Favorite Color: Blue, the shade depends on my mood but a cobalt or royal are always nice, royal is sometimes a bit...much

Favorite Food: Lasagna, or Enchiladas, it's not fair to choose

Favorite Book: Trick question, there isn't just one, but I loaned my girlfriend my copy of "Girl with a Pearl Earring" and I'm happy to say she loved it.

Hobbies: Writing, Reading Fiction, Anime, Videogames, and there are others but those are my staples

Pets: We aren't allowed to have pets at school so that's an easy one. I have threatened my little brother on occasion to kidnap his dog and put him in a fishbowl in my room.  We are allowed to have small fish, but a dog in a fishbowl, they will never expect it.  It's the perfect crime.

Where I live: Mom says don't take candy from strangers so this I believe is a similar circumstance. I live in America, and it's cold and gray out today. And there is a tree out my dorm window. I'm sure even Sherlock could find me based on those hints 

So I have been working on a novel for years now, working on the second go around on it. I got mostly through it and just today after being mad at it for a while I started again, and I am pleased with its direction. I am actually taking a minute right now as a break. Getting back into writing is a tough task.

Any ideas on where to start in here?
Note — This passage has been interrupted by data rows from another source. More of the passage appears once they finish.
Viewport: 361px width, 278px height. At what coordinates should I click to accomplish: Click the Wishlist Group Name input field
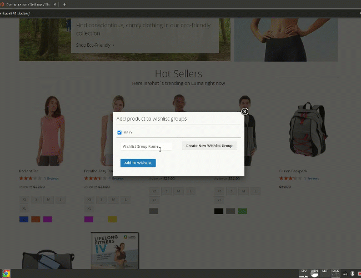click(x=146, y=146)
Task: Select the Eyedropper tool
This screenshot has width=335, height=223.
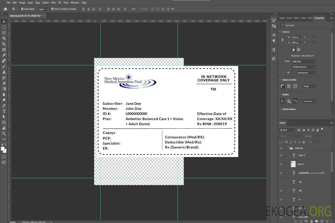Action: (x=4, y=55)
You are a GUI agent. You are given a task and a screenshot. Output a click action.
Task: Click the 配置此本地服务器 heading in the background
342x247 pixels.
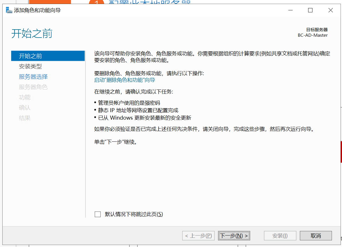(149, 2)

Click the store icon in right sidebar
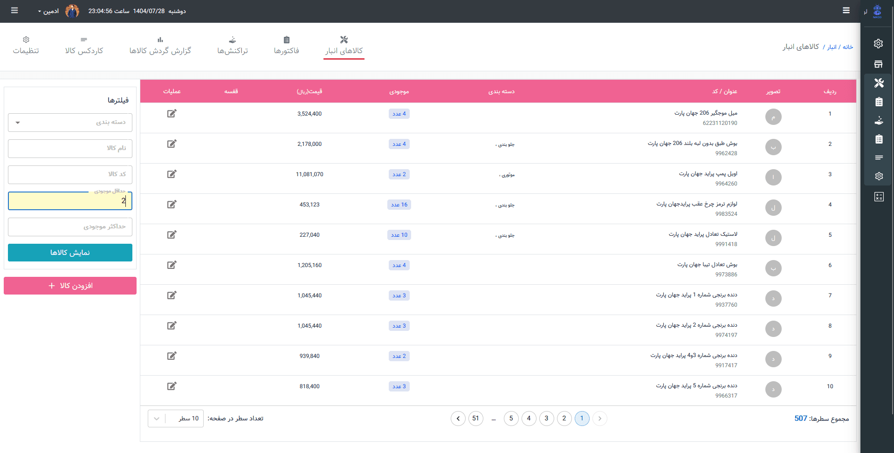879,64
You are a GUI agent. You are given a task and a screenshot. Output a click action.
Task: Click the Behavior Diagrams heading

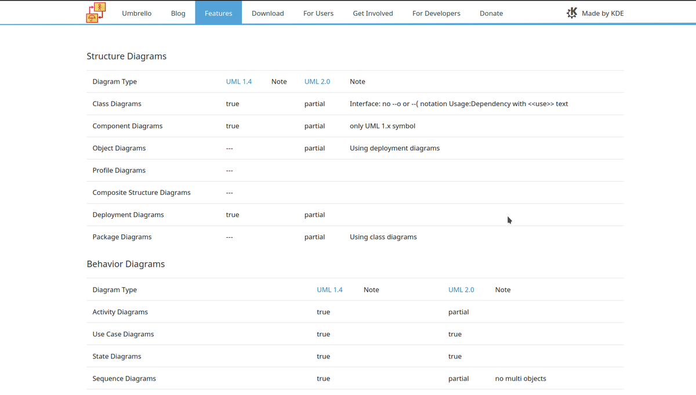tap(125, 264)
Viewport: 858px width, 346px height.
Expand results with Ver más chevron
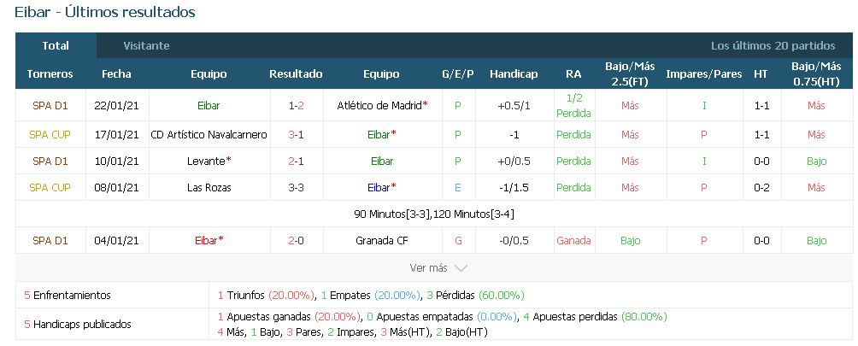(x=438, y=268)
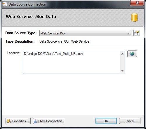Image resolution: width=146 pixels, height=129 pixels.
Task: Click the icon on Test Connection button
Action: click(36, 121)
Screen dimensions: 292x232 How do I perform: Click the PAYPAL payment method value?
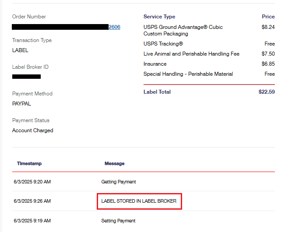tap(21, 104)
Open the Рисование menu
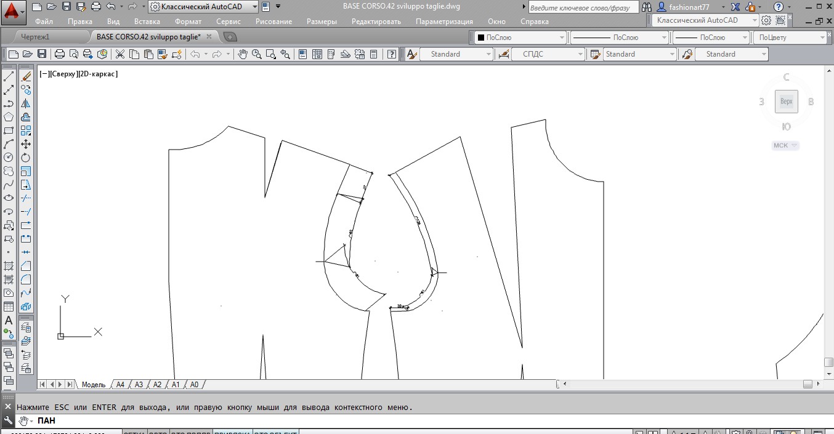834x434 pixels. coord(273,22)
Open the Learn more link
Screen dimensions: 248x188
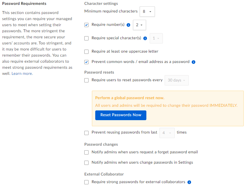(x=22, y=73)
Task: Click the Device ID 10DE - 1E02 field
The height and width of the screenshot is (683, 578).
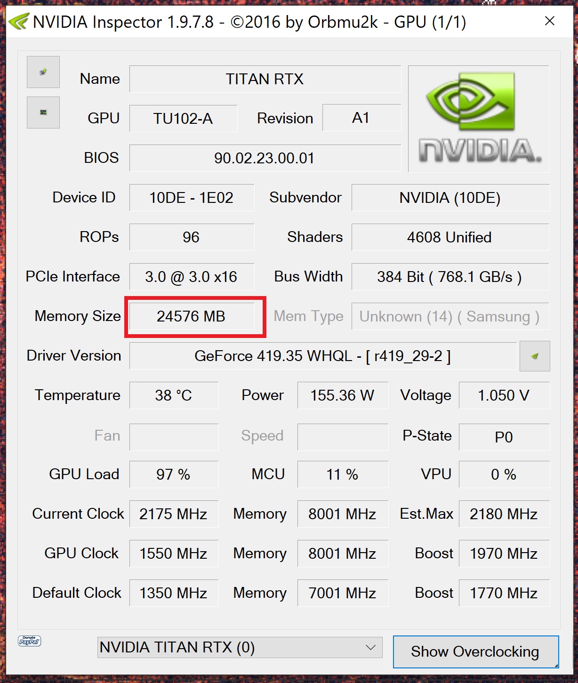Action: click(192, 197)
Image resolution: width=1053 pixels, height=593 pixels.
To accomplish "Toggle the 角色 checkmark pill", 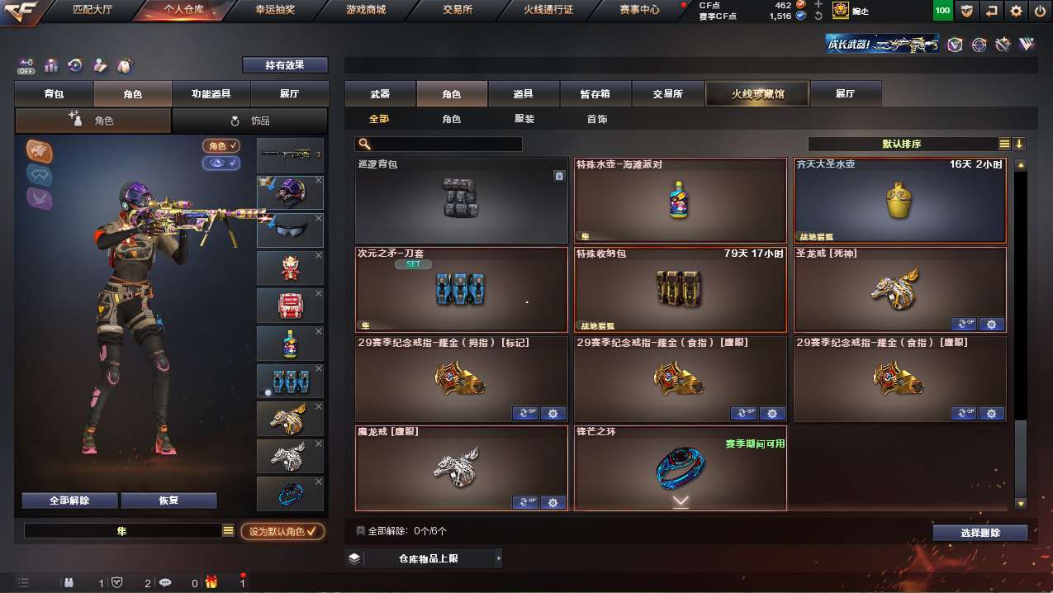I will coord(221,145).
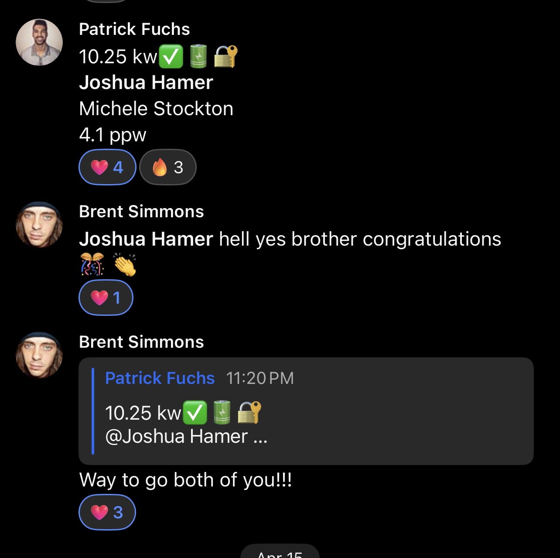The width and height of the screenshot is (560, 558).
Task: Tap the Apr 15 date separator
Action: (280, 553)
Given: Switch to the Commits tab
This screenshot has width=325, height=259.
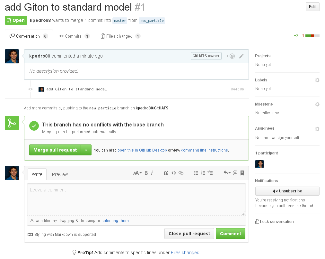Looking at the screenshot, I should 74,36.
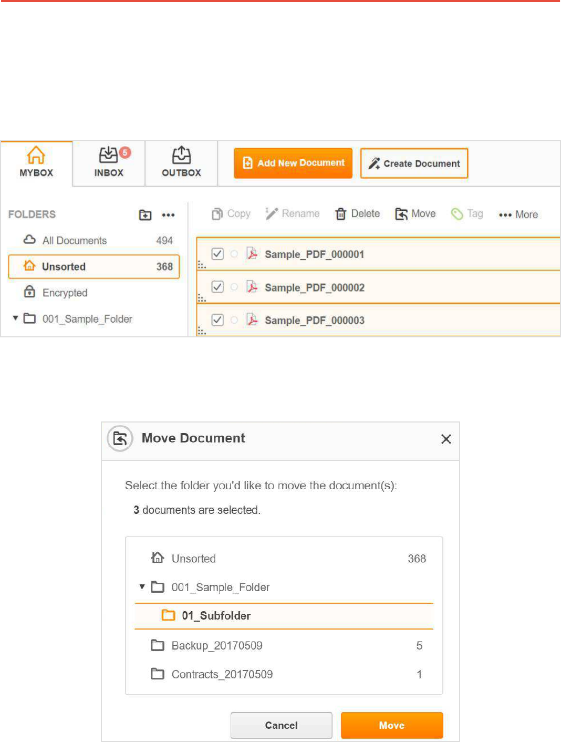This screenshot has height=742, width=561.
Task: Click the Add New Document button
Action: tap(293, 163)
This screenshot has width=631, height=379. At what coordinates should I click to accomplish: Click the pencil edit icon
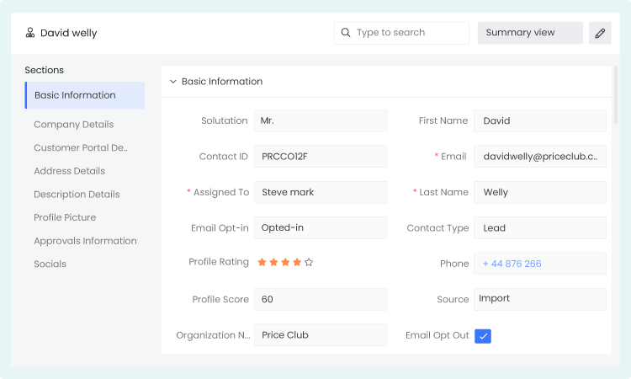(600, 33)
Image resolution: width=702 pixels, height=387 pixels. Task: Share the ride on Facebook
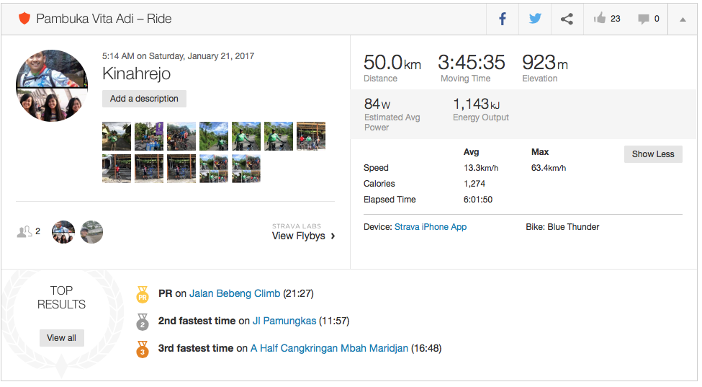click(x=503, y=19)
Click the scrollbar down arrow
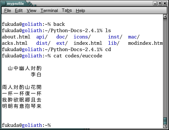The height and width of the screenshot is (130, 169). (x=165, y=126)
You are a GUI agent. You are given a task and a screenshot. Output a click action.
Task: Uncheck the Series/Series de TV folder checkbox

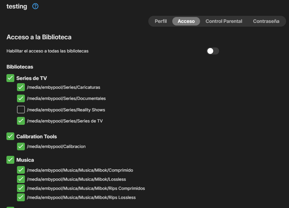pos(21,121)
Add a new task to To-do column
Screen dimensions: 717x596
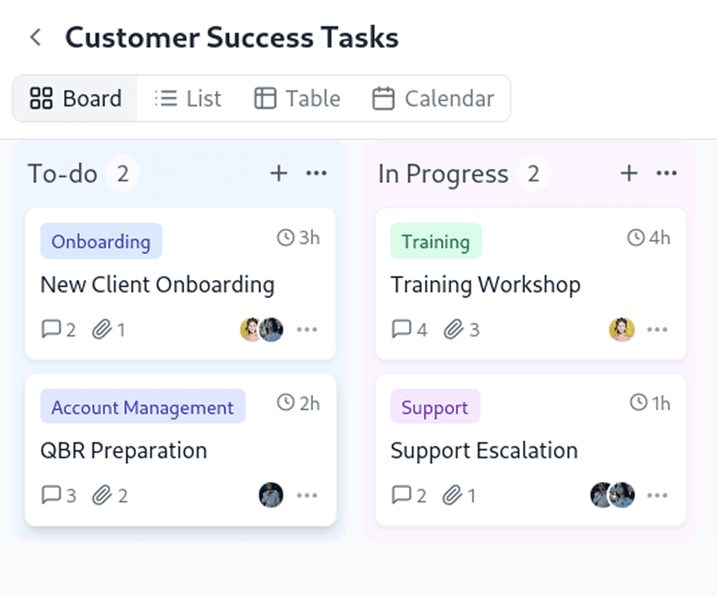278,173
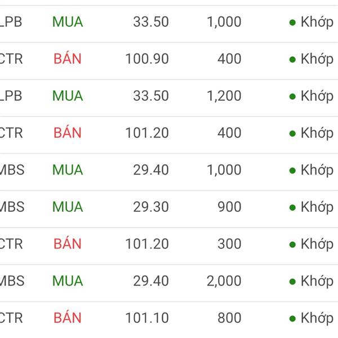Click green status dot on CTR 300 row

pos(292,244)
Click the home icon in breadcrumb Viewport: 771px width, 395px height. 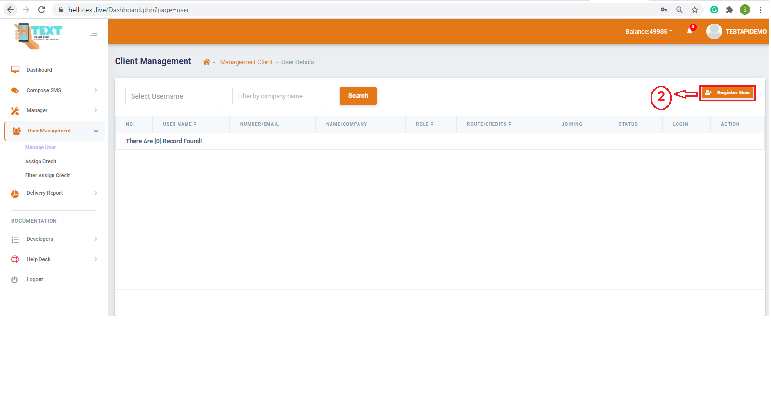coord(207,62)
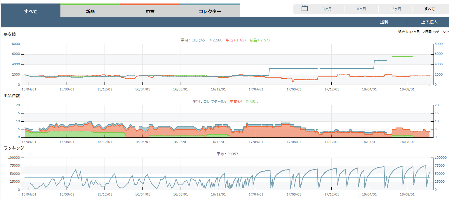Open the コレクター tab
This screenshot has height=199, width=449.
coord(210,11)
I'm sure there are things someone new won't know where to look for.  

And Hi!  Can't wait to get to recognize people's screen names! 

Have a good night!

I am predominantly an anything that catches my eye writer. I wrote random "slice - of - life" shorts in middle/highschool, but as I get older I find myself having some kind of moral or ideal I confront in my writing. In my anime's, while I watch filler stuff, I really like the one's that struggle or explore ideals. I just finished a really good Sci-Fi one called Parasyte:the Maxim. It explored what made us human by introducing a parasite into human society. It is really good and if you like anime, it's a gem. The story I am writing now is a fantasy in the sense that it has Dwarves ( B/c who doesn't like a Dwarf ) and supernatural because a main theme is the Maker and Fallen One and their influence on the MC. As I said, I just started it again, but I am happy with it.  

My main struggle is I need to make the MC have a personality that you can insert the reader's psyche into, a challenge b/c he can't have too much personality but he can't be cold.

I return to my story now.  Farewell!


----------



## T.S.Bowman (Feb 26, 2016)

Welcome to the best writer's site on the internet.

This place is chock full of talented people who want to see new writers succeed. Here you will find good advice and perhaps make a few friends along the way.

Good luck and happy writing.


----------



## Aquilo (Feb 26, 2016)

Love the intro! Good to have you here, Chat,  Sounds like you have a very clear idea of where you're going and what you need to get there. How far are you with getting work out the door and into the publishing process?

If you're unsure where to start, you can always approach a mentor. They're a friendly bunch and really know their way around the forum. There's also Writing Discussion for your character issues, plus a host of writing to see how other authors are handling their characters.

And again: :hi:


----------



## Crowley K. Jarvis (Feb 26, 2016)

Your post was ALMOST as long as mine. 

Similarities! Yay! Blue USED to be my favorite color until I discovered steampunk... so now it's brown. O,Q And dwarves are possibly the only good thing to descend from high fantasy. Elves can stick it. 

If you want to just chat, check out the living room or anything going on in procrastination central.

I hope you share some of your story. I'm awfully curious now. 

If you want anything except lunch money- feel free to hit me up.


----------



## aj47 (Feb 26, 2016)

My favorite stories have strong characterizations, not only of the main characters but of the major minor characters.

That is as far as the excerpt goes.